* _TAREFAS DO EXERCÍCIO_
**a.** Segundo o excerto sobre a primavera, em que dia da semana a manhã se abriu?
**b.** Reescreva o trecho do excerto sobre a primavera que começa com as palavras "Há de ser primavera" e termina em "contra a vida.", substituindo "inverno" por "outono".

* _EXCERTO SELECIONADO_
================================

Há de ser primavera
O
dia mal clareou e a segunda feira abriu-se para a manhã de inverno, já em
calendário de primavera. O sol arredio por sobre as nuvens escuras. Só chuva,
de sol nem promessas, só o vento desabrido a açoitar as esquinas e a varrer as
ruas desertas de gente. Mais um dia nesta caminhada solitária contra a vida.
Vai um mar revolto e feio, galgando as rochas e espantando as gaivotas para a
segurança de um abrigo em terra. Onde a chuva e o vento se vestem de nevoeiro,
quando a primavera deveria explodir nos ramos altos dos plátanos.
Durante
dois dias de frio polar, corrido a vento, um sol de primavera implodiu os dias
de inverno a que não tem faltado a energia e encheu-nos as manhãs de um céu
azul sem nuvens. Fiz-me à manhã cedo, como se acordasse entre trópicos, o sol
sempre acima do horizonte, o voo dos pássaros sempre sem a tormenta dos dias
cinzentos e o horizonte à dimensão fugaz dos dias curtos. Como se não houvesse
o nevoeiro denso a esconder-me a luz do caminho e os degraus da porta de
entrada, e o ar sereno e quente fosse um poema de amor, sem a revolta da
libertação e nenhuma canção desesperada.

================================

* _MATERIAL FORNECIDO_
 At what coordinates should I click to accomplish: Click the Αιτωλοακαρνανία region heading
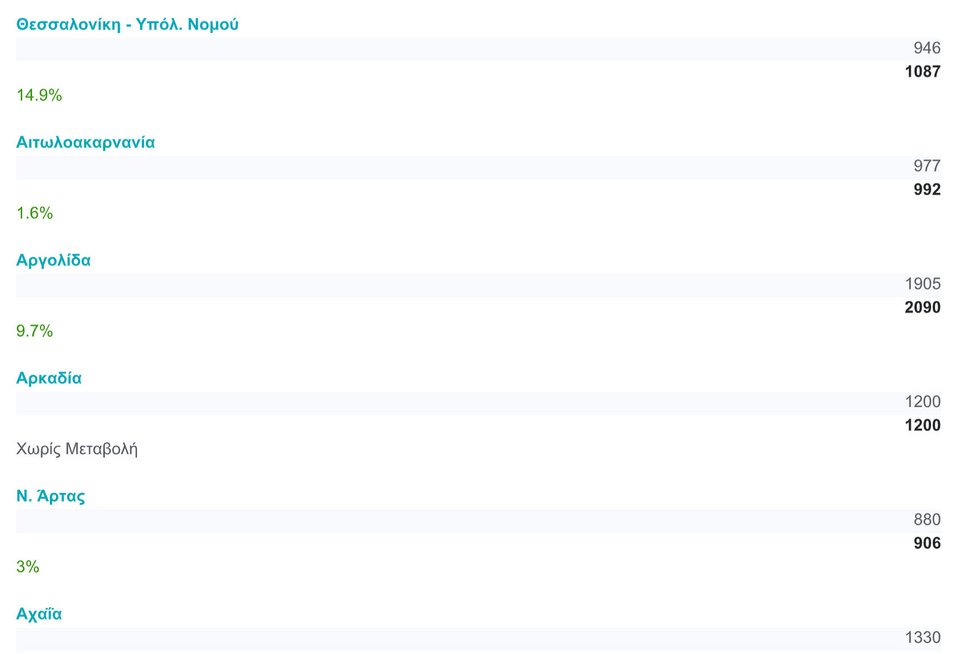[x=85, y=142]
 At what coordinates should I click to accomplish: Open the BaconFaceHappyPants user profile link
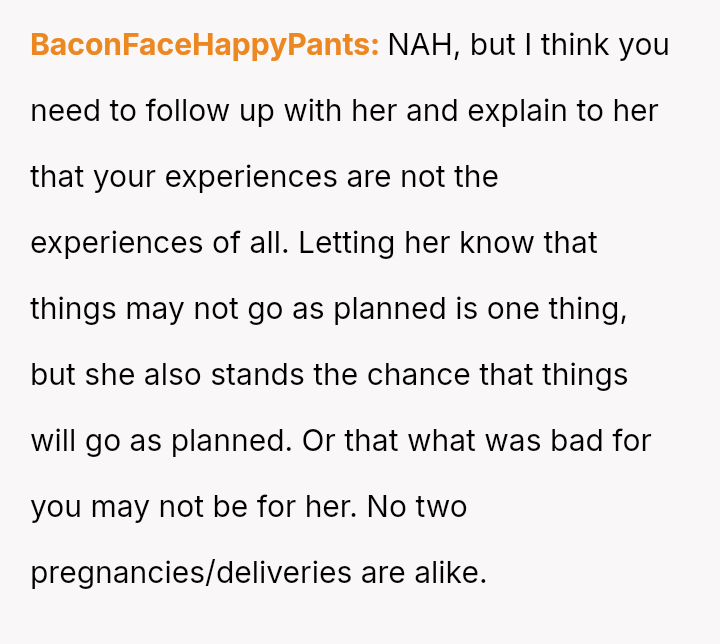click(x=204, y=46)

================================

* _RESOLUÇÃO DAS TAREFAS_
**a.** Numa segunda-feira.

**b.**
Há de ser primavera
O
dia mal clareou e a segunda feira abriu-se para a manhã de outono, já em
calendário de primavera. O sol arredio por sobre as nuvens escuras. Só chuva,
de sol nem promessas, só o vento desabrido a açoitar as esquinas e a varrer as
ruas desertas de gente. Mais um dia nesta caminhada solitária contra a vida.